Rudd, along with deputy Julia Gillard, who I wrote about earlier this month, is seen as a viable alternative to the incumbent conservative leader, whose government has been in power since 1996. One issue working against the Labor Party is the fact that all states and territories are governed by Labor premiers and chief ministers. A win for Labor in the federal elections, due in September or October (although it could be later), would result in total Labor domination in Australia.
John Howard, born in 1939, is labelled old-fashioned by Rudd. But the strong economy, fuelled by strong exports to Asian powerhouse China, remains a feather in the cap of the Liberal leader.

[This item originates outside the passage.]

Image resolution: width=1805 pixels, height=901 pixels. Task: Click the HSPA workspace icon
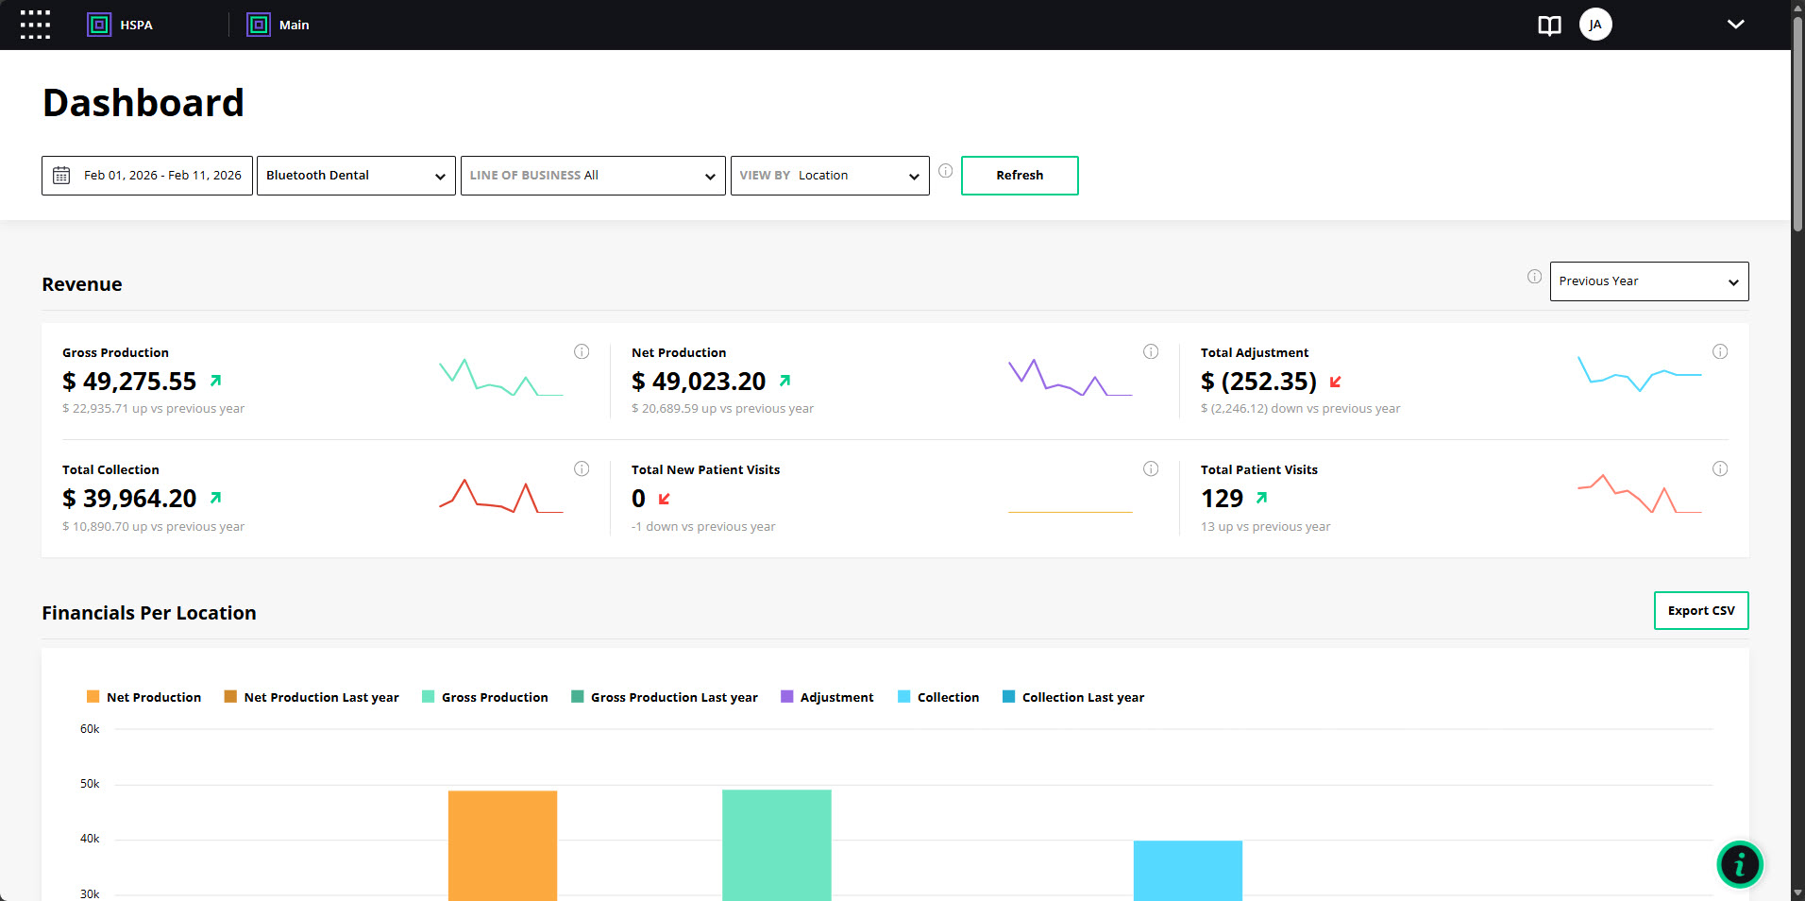point(98,25)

In an attempt to frighten the electorate, Howard's message is that the trade unions will prosper under a Labor government, taking the country back 30 years, resulting in higher unemployment, higher interest rates, and lower productivity. Unions have progressively lost members over the past 30 years, and are now feeling threatened, especially since the Howard government introduced new industrial relations laws that remove unions from the employer-employee relationship.
Rudd has used the media in recent weeks to distance himself from traditional Labor policies, and especially at the current conference has said:
- He will allow new uranium mining
- He will not allow the unions to dominate policy-making
Also working against Howard is the continuing instability in Iraq. Most Australians now believe that Howard lied to parliament in 2003, prior to committing troops to the 'Coalition of the Willing', an Anglo bloc led by the president of the United States.
Fortunately for Howard, only one member of the armed forces, private Jake Kovko, has been killed in the Iraq theatre. The Army says that his pistol discharged while he was "skylarking" in his Baghdad barracks, a pronouncement stridently rejected by Kovko's widow, Shelley.